A mass public event backed by the Government is being planned to commemorate the centenary and will echo Sir Edward Grey's famous epitaph "the lamps are going out all over Europe".
People will be encouraged to switch their lights out in favour of a single light on August 4, 2014, which will mark 100 years after Britain declared war on Germany. The ‘Lights Out’ scheme is one of a series of arts events planned to mark the centenary of World War One. People from all four nations will be invited to turn off their lights and to replace them with one single light to
remember a day that changed the world forever.
A Late Night Prom will precede the Lights Out event which will take place at the same time a candlelit vigil of prayer, readings and music held in Westminster Abbey. During the event, candles will be extinguished one by one until a single flame is xtinguished at 11pm.
“Culture is part of the fabric of British society. Ensuring a cultural element flows throughout the centenary will be vital part of our commemorations, particularly as a way of engaging young people and helping them make that
connection with the past, " said Culture Secretary, Maria Miller.

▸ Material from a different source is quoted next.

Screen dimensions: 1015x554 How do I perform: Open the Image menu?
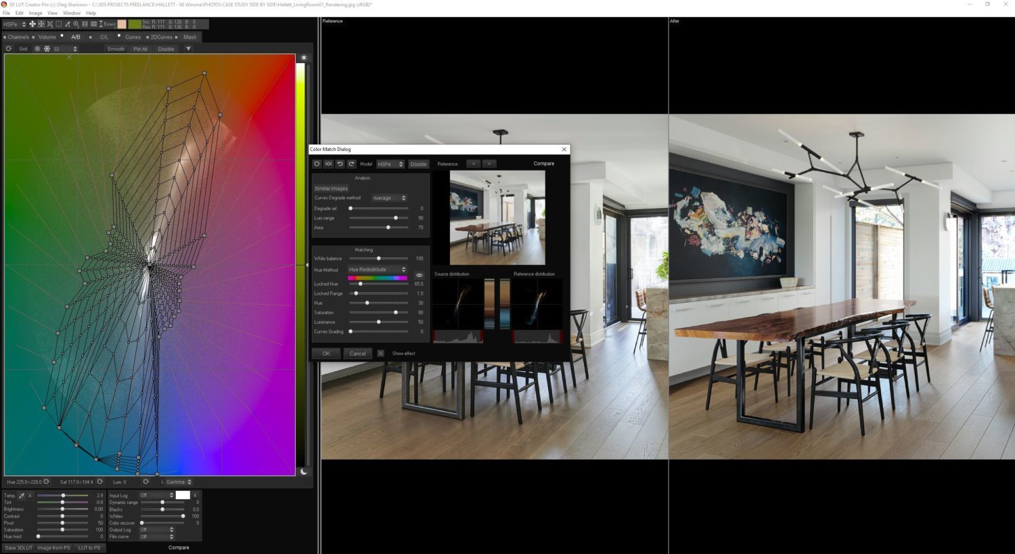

“The 14-18 Now cultural programme will help all of us to pause in remembrance and to understand the resonance of the First World War today.” Events will take place over the next four years and will centre around three key moments: the declaration of war, the start of the Battle of the Somme and
The ultimatum that led to war…
Germany’s Schlieffen Plan was born in response to the events that had occurred in Sarajevo in June 1914. Conscious of the great might of Russia and France, the German military hierarchy had doomed Belgium to an invasion. Britain had guaranteed Belgium’s neutrality as far back as 1839.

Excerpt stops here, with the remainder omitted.